> _ASSIGNED TASK_
Go through the lines below and tally each one holding "computer". Write only the total.

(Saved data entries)
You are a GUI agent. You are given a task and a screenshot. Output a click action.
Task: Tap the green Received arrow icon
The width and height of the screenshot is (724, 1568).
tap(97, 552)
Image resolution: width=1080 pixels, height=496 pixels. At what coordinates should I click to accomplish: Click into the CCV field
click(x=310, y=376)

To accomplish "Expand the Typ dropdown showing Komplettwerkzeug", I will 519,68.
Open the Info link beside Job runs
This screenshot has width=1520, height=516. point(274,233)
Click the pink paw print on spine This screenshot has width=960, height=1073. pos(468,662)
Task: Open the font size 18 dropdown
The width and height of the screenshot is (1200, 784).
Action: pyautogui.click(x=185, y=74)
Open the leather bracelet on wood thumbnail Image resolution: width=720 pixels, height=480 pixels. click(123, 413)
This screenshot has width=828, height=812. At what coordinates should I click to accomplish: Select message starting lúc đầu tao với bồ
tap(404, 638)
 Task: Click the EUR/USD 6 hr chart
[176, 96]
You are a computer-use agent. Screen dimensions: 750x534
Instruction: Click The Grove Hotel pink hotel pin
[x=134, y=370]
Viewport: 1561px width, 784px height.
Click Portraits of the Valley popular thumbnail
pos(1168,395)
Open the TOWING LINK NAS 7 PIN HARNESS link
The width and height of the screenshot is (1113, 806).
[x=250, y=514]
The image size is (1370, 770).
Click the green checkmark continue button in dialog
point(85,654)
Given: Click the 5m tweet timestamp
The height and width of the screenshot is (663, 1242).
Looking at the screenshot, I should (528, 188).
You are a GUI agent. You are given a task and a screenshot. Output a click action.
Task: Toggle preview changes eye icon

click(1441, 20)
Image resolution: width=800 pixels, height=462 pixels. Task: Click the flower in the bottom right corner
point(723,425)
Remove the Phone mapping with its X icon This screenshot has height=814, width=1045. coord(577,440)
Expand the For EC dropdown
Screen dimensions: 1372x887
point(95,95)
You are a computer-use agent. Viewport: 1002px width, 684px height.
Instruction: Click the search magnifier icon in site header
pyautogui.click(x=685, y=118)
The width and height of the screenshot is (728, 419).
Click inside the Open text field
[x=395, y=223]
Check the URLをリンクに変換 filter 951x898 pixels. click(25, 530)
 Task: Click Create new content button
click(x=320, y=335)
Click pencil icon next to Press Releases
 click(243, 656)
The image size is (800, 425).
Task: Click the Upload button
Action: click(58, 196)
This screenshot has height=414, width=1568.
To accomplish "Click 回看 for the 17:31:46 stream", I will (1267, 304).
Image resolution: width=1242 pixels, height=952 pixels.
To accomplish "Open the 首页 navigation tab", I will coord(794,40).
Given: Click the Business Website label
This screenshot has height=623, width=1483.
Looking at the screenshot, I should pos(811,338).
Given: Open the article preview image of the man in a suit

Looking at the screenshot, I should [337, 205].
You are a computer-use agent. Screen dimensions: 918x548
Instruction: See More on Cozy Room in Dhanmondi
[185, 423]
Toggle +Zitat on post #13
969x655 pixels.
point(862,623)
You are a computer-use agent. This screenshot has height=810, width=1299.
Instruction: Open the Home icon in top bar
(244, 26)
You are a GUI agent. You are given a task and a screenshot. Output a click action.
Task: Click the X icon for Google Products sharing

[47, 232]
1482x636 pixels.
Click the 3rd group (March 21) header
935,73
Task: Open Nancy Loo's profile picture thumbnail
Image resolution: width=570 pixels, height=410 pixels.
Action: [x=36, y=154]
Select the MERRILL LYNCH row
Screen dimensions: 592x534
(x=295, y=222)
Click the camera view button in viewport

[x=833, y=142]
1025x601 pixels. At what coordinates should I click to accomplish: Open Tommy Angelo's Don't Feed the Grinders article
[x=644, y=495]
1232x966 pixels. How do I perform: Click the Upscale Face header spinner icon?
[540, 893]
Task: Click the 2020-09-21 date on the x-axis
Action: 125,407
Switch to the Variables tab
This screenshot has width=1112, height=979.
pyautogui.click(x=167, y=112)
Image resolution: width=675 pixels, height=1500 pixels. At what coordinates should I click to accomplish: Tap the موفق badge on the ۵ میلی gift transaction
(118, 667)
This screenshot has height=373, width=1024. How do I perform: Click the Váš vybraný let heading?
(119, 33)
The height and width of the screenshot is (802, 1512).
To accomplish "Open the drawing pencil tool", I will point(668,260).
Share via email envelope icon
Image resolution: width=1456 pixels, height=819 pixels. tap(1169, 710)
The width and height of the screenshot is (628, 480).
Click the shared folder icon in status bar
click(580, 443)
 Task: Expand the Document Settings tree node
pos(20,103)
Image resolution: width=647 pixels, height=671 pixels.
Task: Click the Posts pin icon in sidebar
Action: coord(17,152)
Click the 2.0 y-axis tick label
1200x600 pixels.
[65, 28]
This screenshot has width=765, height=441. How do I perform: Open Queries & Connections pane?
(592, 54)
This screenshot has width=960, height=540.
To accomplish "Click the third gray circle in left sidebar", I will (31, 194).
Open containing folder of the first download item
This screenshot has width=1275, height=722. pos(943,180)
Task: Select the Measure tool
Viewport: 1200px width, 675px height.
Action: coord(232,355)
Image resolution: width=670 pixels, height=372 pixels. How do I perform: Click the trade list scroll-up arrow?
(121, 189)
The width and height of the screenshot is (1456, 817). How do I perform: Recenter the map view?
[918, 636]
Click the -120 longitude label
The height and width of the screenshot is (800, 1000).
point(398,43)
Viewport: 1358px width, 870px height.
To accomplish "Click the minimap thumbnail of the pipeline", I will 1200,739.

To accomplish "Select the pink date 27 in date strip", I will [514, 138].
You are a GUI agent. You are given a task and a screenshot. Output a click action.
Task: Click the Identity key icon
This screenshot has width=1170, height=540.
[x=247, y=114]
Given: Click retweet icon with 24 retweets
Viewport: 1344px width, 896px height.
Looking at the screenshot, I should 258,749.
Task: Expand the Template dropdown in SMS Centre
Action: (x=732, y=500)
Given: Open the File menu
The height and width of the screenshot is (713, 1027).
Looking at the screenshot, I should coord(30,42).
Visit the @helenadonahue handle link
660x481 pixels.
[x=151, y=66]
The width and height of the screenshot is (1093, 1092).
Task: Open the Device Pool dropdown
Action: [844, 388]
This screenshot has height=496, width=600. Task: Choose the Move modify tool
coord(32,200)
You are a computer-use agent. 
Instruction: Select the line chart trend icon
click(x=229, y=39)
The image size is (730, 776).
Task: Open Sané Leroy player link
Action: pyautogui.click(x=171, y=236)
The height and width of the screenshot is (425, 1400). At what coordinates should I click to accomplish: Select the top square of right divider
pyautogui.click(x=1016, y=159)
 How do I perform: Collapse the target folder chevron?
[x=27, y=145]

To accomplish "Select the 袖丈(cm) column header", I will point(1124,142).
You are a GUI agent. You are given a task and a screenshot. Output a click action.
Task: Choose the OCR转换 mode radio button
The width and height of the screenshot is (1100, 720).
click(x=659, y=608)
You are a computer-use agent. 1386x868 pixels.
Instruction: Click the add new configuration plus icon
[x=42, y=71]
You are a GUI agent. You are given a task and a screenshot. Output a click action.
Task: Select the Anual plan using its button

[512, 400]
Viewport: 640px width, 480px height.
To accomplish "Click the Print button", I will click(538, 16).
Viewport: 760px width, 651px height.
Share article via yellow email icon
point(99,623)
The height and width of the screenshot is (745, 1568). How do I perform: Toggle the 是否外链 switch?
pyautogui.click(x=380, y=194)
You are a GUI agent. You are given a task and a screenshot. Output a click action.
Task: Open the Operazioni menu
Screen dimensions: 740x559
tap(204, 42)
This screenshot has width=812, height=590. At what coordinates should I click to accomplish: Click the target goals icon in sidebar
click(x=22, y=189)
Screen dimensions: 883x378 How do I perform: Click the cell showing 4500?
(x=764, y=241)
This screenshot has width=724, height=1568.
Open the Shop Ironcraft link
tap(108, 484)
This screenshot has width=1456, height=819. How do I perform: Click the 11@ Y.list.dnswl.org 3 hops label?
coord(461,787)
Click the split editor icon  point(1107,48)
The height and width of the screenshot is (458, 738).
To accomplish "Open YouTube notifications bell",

> _FINISHED EXERCISE_
6